=== EXERCISE PROMPT ===
Could you find every line in the entries below that holds the word "agent" and copy it?
[LISTED RECORDS — start]
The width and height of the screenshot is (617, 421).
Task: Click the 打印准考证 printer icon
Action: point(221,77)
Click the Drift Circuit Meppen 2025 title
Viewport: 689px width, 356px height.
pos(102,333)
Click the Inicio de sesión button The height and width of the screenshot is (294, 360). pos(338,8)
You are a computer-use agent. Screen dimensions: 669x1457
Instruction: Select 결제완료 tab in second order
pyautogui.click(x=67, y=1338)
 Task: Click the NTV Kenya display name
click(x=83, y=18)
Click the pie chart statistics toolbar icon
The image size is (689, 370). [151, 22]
[LISTED RECORDS — finish]
[LISTED RECORDS — start]
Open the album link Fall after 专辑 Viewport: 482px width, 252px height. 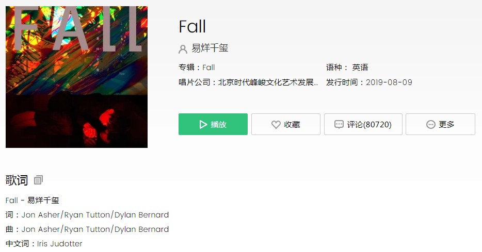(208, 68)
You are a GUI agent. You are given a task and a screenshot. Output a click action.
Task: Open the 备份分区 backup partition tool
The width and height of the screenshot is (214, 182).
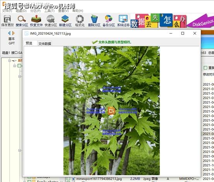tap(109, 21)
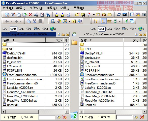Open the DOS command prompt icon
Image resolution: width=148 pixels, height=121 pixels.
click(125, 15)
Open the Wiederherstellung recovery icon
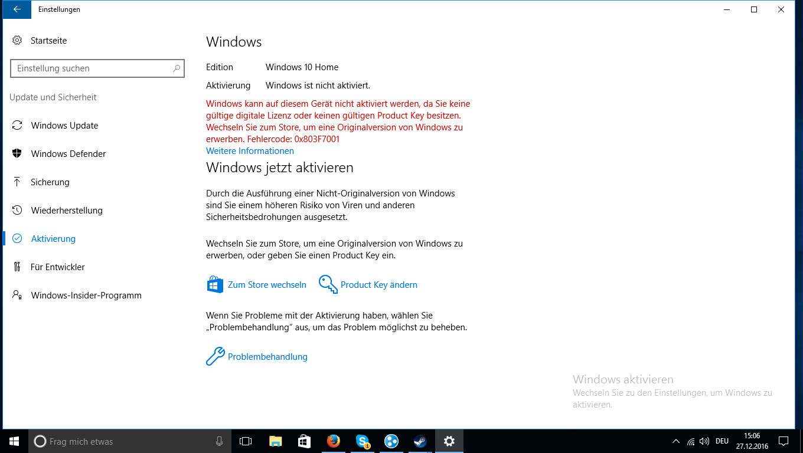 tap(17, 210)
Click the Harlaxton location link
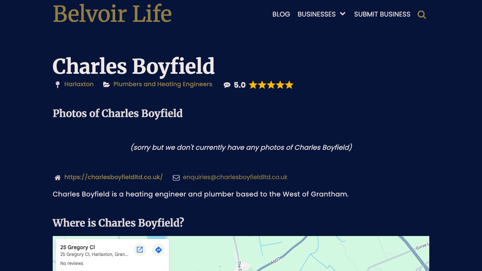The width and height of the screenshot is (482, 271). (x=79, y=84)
[LISTED RECORDS — finish]
=== RESULT ===
You are a computer-use agent. Screen dimensions: 669x1457
You are a GUI agent. You are given a task and a screenshot. Output a click action.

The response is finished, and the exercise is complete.